Jonas Staal: Climate Propagandas, Video Study

 

Video still from "Climate Propagandas, Video Study" (2020) by Jonas Staal. Courtesy of the artist.

 

Video study by Jonas Staal

Narration by Liana Fokianaki

Sound by Kostas Ekelon

Video editing by Ruben Hamelink

Text editing by Isabelle Sully

Produced by post documenta: contemporary arts as territorial agencies

Showing here from 1 October to 28 November 2021, as part of the Climate Collective video screening series. 

With global climate governance resting on the results of the upcoming UN Climate Summit – the COP 26 in Glasgow this November – it is useful to review the dominant approaches to “climate propagandas”, according to which environmental breakdown is variously framed and opportunely co-opted by dominant political ideologies.

Task to complete >>
Carry on the passage about Jonas Staal's "Climate Propagandas, Video Study" from the point where it stops, keeping its tone and subject.

Dataset content >>
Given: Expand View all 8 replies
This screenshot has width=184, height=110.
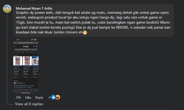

Answer to this problem >>
Jonas Staal’s Climate Propagandas, Video Study from 2020 provides an incisive overview of the leading opinions, including liberal, libertarian, conspiracist, and eco-fascist varieties. Each, supported by different social demographics, comes with fundamental structural flaws, whether chalking up ecological collapse to individual responsibility, viewing climate change as an economic opportunity, dismissing climate science as a tool of social control, or instrumentalising it as racial biopolitics. Staal’s analysis offers a crucial lens through which to evaluate the terms of neoliberal climate policy and provides a critical rubric with which to evaluate its inadequacies. Speculating, lastly, about the emergence of an altogether different paradigm, the video compellingly advances ecosocialist and multispecies justice, requiring a necessary step beyond fossil capital. 

— Climate Collective: T. J. Demos, Molemo Moiloa, Susan Schuppli and Paulo Tavares 

Jonas Staal, Climate Propagandas, Video Study

Jonas Staal, Climate Propagandas, Video Study

Jonas Staal, Climate Propagandas, Video Study

Jonas Staal, Climate Propagandas, Video Study

Jonas Staal, video stills from “Climate Propagandas, Video Study”, 2020. Courtesy of the artist.

The work Climate Propagandas, Video Study (2020), explores how the climate crisis is interpreted and weaponised within various ideological discourses.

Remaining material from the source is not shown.